I’ve written enough on this subject to qualify for a frequent-flyer card—across newspapers, portals and my blog—so the curious may browse those chronicles for every riveting twist, turn, and barrel roll. My interest was rekindled when, as part of the continuing circus, new rules for promotion to Levels 16 and 17 were unveiled in November 2025. This news item connects:


https://theprint.in/india/railway-board-proposes-major-tweak-in-eligibility-criteria-for-zonal-gms-a-minimum-tenure-rule/2764323/


These rules, with impeccable comic timing, managed to resurrect the pre-IRMS regime, albeit with a few moronish flourishes added for seasoning. In this latest masterpiece of bureaucratic whimsy, eligibility for the post of General Manager—the most muscular managerial post on IR—did not require having served as a Divisional Railway Manager. But eligibility for Additional Member, a Board-level post so non-executive it could practically be done from a hammock, did. IRMS, of course, is now well and truly deceased after being chopped, changed, spun, sautĆ©ed, and generally overcooked while the ocean was pompously boiled. What remains are a few such quirky amusements to keep us all entertained, like toys bobbing cheerfully in the wreckage.


But for now, let us abandon the beaten track and tiptoe into a terrain where reason waltzes with absurdity. For despite my best efforts to stay soberly analytical, a jungle story, utterly unrelated yet strangely apt, keeps clawing its way back into my thoughts. So indulge me while I share it.


In a jungle not unlike our bustling human societies, there thrived a lively parliament of eight arboreal species—monkeys with their incessant chatter, officious parrots fond of reciting decrees, chameleons who mastered the subtle art of blending in, and snails who measured progress in millimetres. Lizards basked lazily, claiming credit for catching flies they had never pursued; sheep huddled nervously, following the loudest bleat; squirrels scampered about hoarding nuts of dubious worth; and cats lounged in smug splendour, convinced they were the true sovereigns despite never lifting a paw. Each creature boasted a nominal backbone—a unique strength, or so they claimed. Yet as they aspired to higher branches, those backbones mysteriously shrivelled, replaced by a fashionable flexibility that served their ambitions rather nicely. One could almost imagine the nubile Anne from the Bard’s The Merry Wives of Windsor looking upon them and sighing, “…O, what a world of vile, ill-favour’d faults looks handsome as a railway babu, er, officer.”


The jungle’s overseer, desperate to impose order upon this tree-top tamasha, decided that unity lay not in embracing differences but in erasing them altogether. And so, with a flourish worthy of a ruler addicted to whimsy—and invoking the Bard’s notion that “all the world’s a stage”—he proclaimed that a jungle must be all things to all beasts, and therefore no beast at all. Thus the animals were rechristened crabs and divested of their backbones entirely, to excise the malaise at the root and usher in a new era of camaraderie.
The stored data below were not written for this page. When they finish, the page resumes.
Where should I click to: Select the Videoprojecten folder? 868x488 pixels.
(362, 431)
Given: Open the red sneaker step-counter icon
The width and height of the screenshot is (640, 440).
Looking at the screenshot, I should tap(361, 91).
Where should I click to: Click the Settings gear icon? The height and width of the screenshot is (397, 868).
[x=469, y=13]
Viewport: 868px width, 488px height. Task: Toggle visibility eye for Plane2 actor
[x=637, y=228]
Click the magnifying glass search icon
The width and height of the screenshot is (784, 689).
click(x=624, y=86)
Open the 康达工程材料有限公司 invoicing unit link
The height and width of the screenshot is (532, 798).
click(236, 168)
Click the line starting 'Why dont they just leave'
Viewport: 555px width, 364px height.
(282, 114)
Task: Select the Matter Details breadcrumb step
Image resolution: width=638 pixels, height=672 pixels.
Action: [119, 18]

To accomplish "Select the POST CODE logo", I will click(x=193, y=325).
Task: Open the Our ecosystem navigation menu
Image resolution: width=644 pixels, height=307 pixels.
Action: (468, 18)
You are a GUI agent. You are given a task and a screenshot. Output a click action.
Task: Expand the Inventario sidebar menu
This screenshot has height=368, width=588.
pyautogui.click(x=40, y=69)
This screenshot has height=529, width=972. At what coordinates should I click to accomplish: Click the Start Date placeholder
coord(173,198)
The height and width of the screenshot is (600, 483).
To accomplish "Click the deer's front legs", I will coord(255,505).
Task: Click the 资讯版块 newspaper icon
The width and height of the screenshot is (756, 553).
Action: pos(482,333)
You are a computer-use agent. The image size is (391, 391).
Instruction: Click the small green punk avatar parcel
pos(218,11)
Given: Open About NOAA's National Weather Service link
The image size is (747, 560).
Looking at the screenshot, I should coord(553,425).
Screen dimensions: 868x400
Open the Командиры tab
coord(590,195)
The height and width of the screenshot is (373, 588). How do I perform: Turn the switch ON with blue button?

A camaraderie defined by the renowned crab principle of collective descent. From now on, no animal would beget its own kind; everyone would simply produce more crabs.


It was proclaimed that all crabs were equal, though in classic crab logic, some instantly became more equal than others. These privileged crustaceans, gleaming with an extra coat of favouritism, were duly handpicked—never mind that the selection ritual was buried under the smoke and mirrors of a 360-degree survey conducted among the newly crabified masses of ex-nominal-vertebrates. The exercise was about as meaningful as a crab attempting synchronised swimming. Bystanders were left scratching their heads, wondering whether the real criteria were the sharpness of one’s pinch or the flair displayed at the annual crab dance-off.


Nevertheless, the crabs adjusted with suspicious ease—proof, perhaps, that adaptability increases when one loses a spine. The chameleons immediately became star performers, blending into any crab they were standing next to, sometimes confusing even themselves. The parrots, delighted with the new arrangement, launched into daily press briefings that were, Ć  la Macbeth, “…full of sound and fury, signifying nothing”—and yet somehow lasted many hours.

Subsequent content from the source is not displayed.